Moselsteig-Seitensprung König-Johann-Runde


Erstellt von: Tom - Wanderatlas Redaktion
Streckenlänge: 12 km
Gehzeit o. Pause: 3 Std. 26 Min.
Höhenmeter ca. ↑538m  ↓538m
Wegemarkierung der Moselsteig Seitensprünge

Freudenburg im Saarburger Land ist Start- und Zielort einer der beliebten Seitensprünge am Moselsteig. Die König-Johann-Runde führt uns um Freudenburg herum, hinauf auf den Eiderberg (439m) und durch Leukbachtal, das auch den Beinamen Kollesleuker Schweiz trägt.

Seinen Namen verdankt der Rundwanderweg übrigens König Johann von Böhmen, der in Personalunion König von Böhmen, Markgraf von Mähren, Graf von Luxemburg und Titularkönig von Polen war und in seiner Zeit als Verkörperung ritterlicher Ideale stand. Eben dieser Johann von Böhmen ließ ab 1330 die Freudenburg erbauen und begründete damit zeitgleich auch den Ort Freudenburg.

Wir beginnen die Wanderung auf der durchgängig ausgeschilderten König-Johann-Runde an der historischen Stadtmauer unweit der Freudenburg. Bevor wir uns die anschauen, wandern wir aber erst mal in entgegengesetzte Richtung und zwar hinauf auf den Eiderberg. Das Gelände rund um den Eiderberg ist als Naturschutzgebiet Eiderberg bei Freudenburg ausgewiesen. Hier gibt es artenreiche Kalkmagerrasen, Gebüscheund ehemaligen Kalksteinbrüche.

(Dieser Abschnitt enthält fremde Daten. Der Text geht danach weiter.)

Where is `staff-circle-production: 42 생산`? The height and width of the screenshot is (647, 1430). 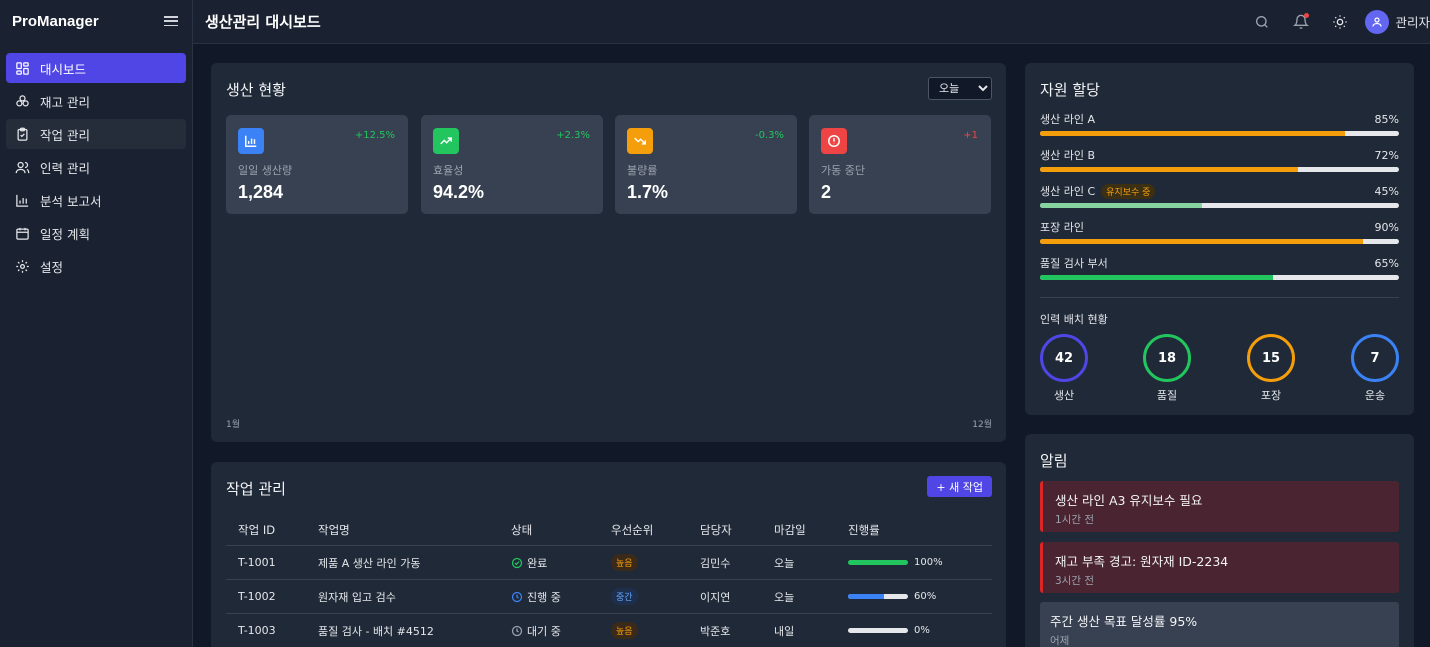 staff-circle-production: 42 생산 is located at coordinates (1064, 368). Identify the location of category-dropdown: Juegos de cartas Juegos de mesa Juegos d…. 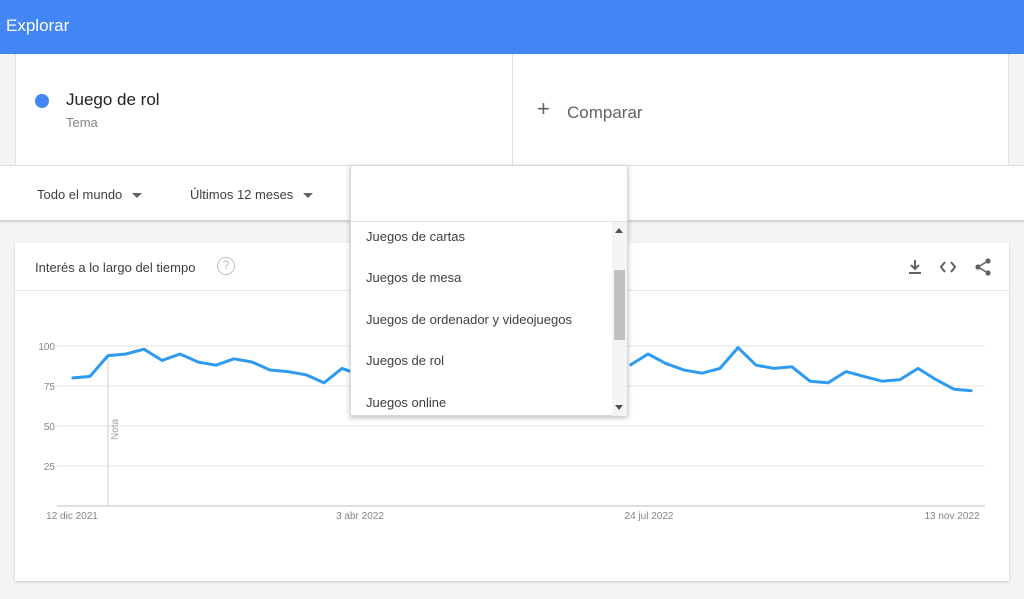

Dann kreuzen wir die Landstraße nach Trassem und kommen in das Gebiet der Kollesleuker Schweiz. Hier finden sich markante Buntsandsteinformationen, von denen wir einige zu sehen bekommen. Die St. Ottilien Kirche in Kollesleuken ist ein neugotischer Saalbau aus dem Jahr 1907.

Auf Höhe der Herrenmühle queren wir den Leukbach und weiter durch die Kollesleuker Schweiz bis kurz vor die Unterste Stegmühle. Vorbei an der Grillhütte Freudenburg wandern wir jetzt zur Burgruine Freudenburg.

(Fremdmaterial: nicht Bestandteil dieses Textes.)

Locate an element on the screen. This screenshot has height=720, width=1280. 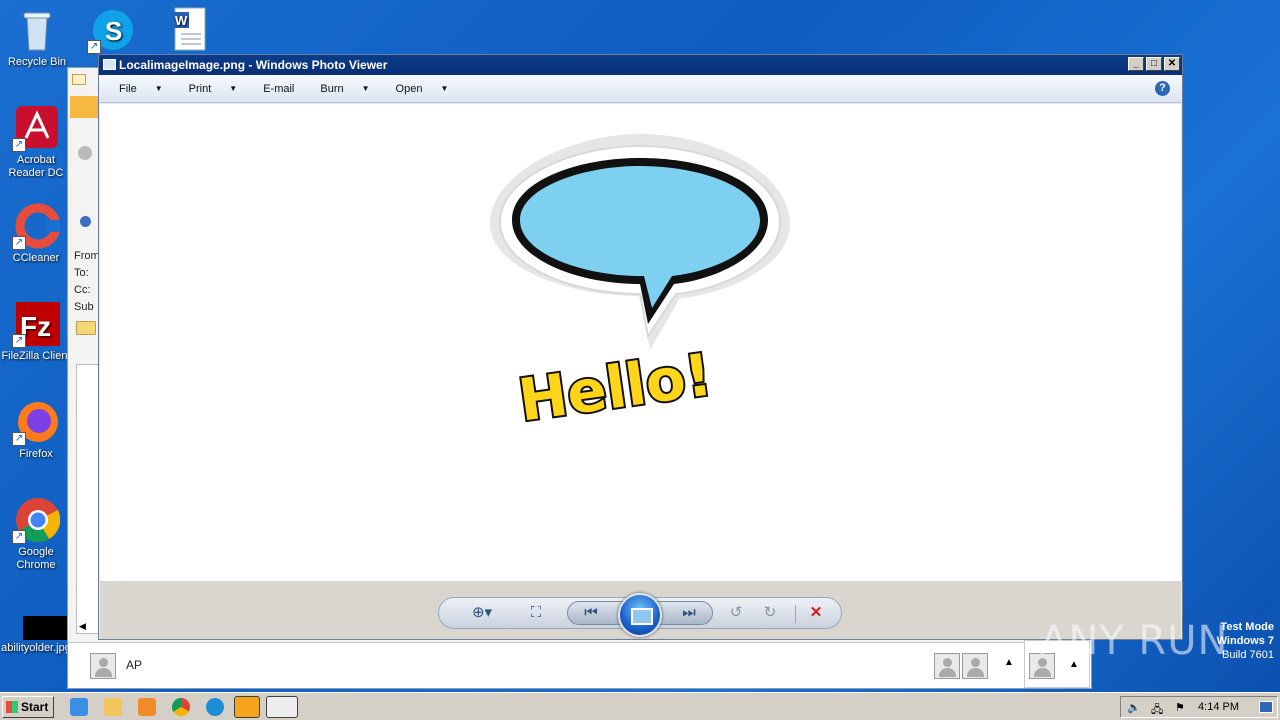
actual-size-icon: ⛶ is located at coordinates (536, 613).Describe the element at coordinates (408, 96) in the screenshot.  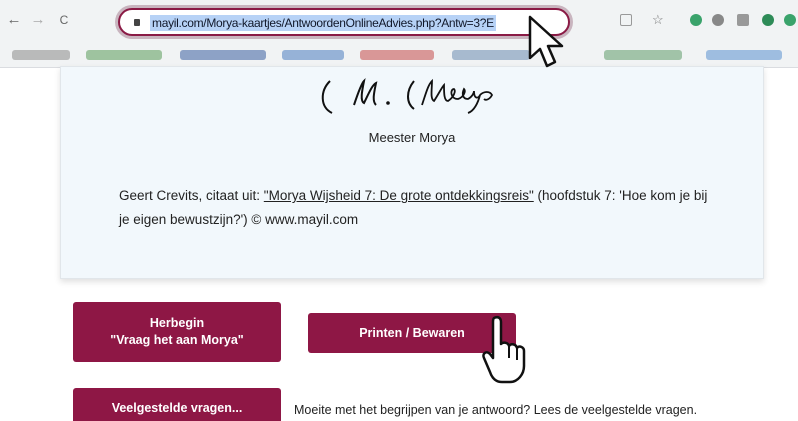
I see `signature-image` at that location.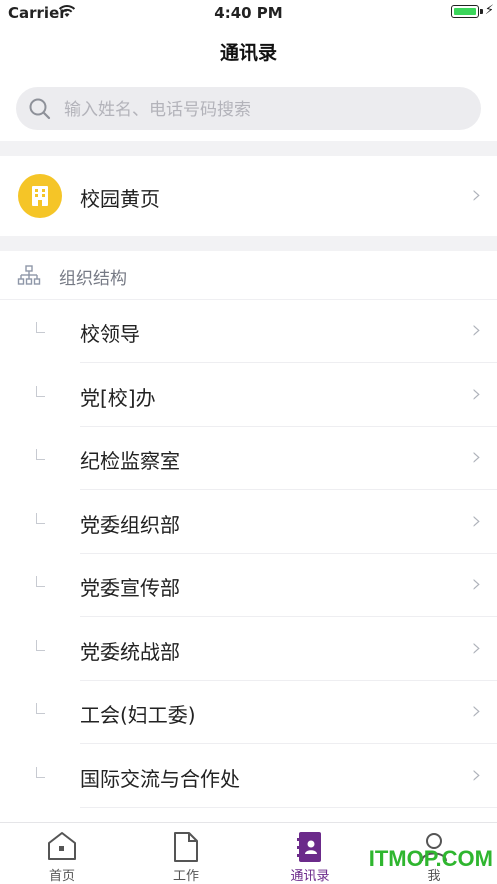 The height and width of the screenshot is (884, 497). Describe the element at coordinates (120, 199) in the screenshot. I see `yellow-pages-label: 校园黄页` at that location.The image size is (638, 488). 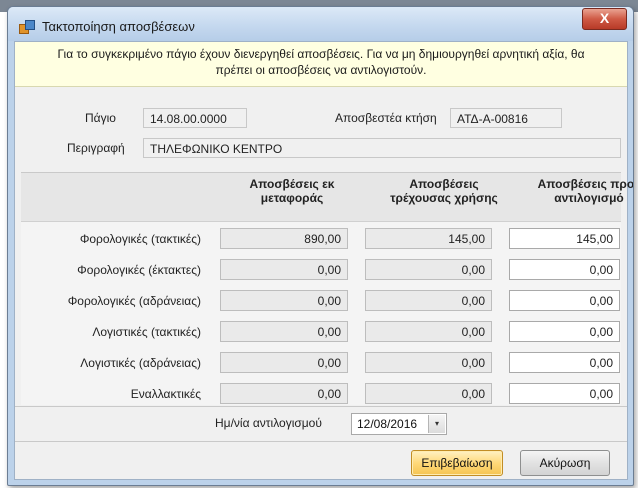 What do you see at coordinates (386, 118) in the screenshot?
I see `depreciable-acquisition-label: Αποσβεστέα κτήση` at bounding box center [386, 118].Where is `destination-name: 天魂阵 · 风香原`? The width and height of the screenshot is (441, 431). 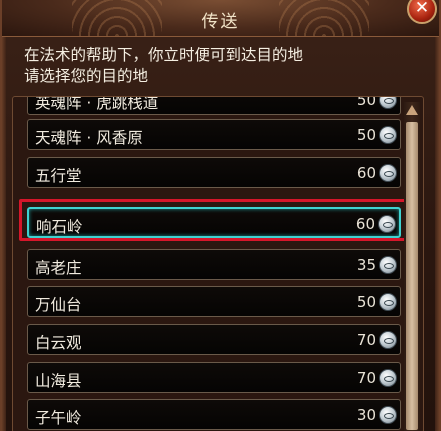
destination-name: 天魂阵 · 风香原 is located at coordinates (89, 138).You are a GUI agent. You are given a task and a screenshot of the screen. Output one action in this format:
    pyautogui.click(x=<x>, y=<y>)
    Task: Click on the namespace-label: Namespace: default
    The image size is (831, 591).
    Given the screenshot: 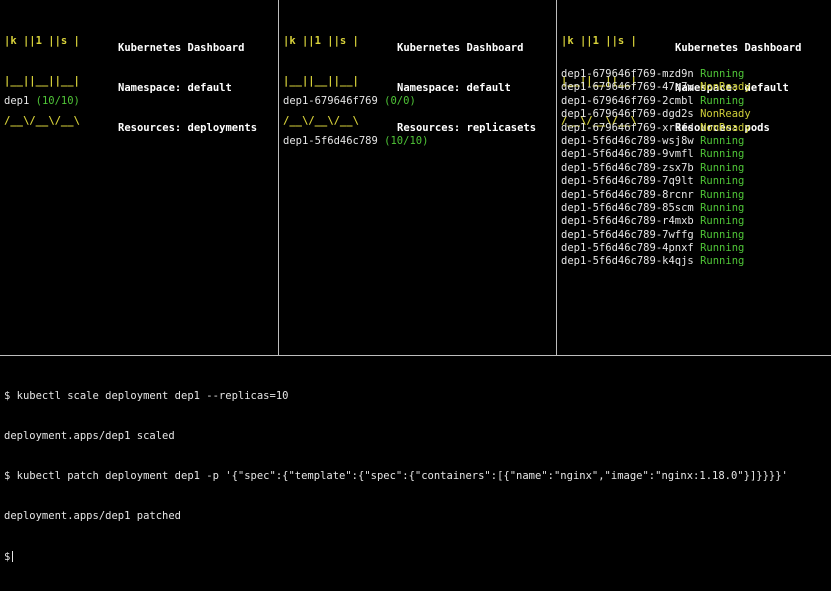 What is the action you would take?
    pyautogui.click(x=175, y=88)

Die Freudenburg steht auf der Spitze einer bugförmig zulaufenden Felszunge, die durch einen künstlich angelegten Burggraben vom Dorf getrennt ist. Dieser stellt den einzigen Zugang zur Burg dar. Die ein gleichschenkliges Dreieck bildende Anlage gibt mit den in drei Geschossen über der Felskante stehenden Außenmauern ein imposantes Bild ab.

Von der Burganlage sind heute noch Halsgraben, der die Burg vom Burghof trennte, und das Burgtor erhalten. Außerdem existieren Reste eines dreigeschossigen Bruchsteinbaus und geringe Reste eines runden Bergfrieds. Von der Freudenburg sind wir dann im Nu wieder zurück am Startpunkt dieses Moselsteig-Seitensprungs.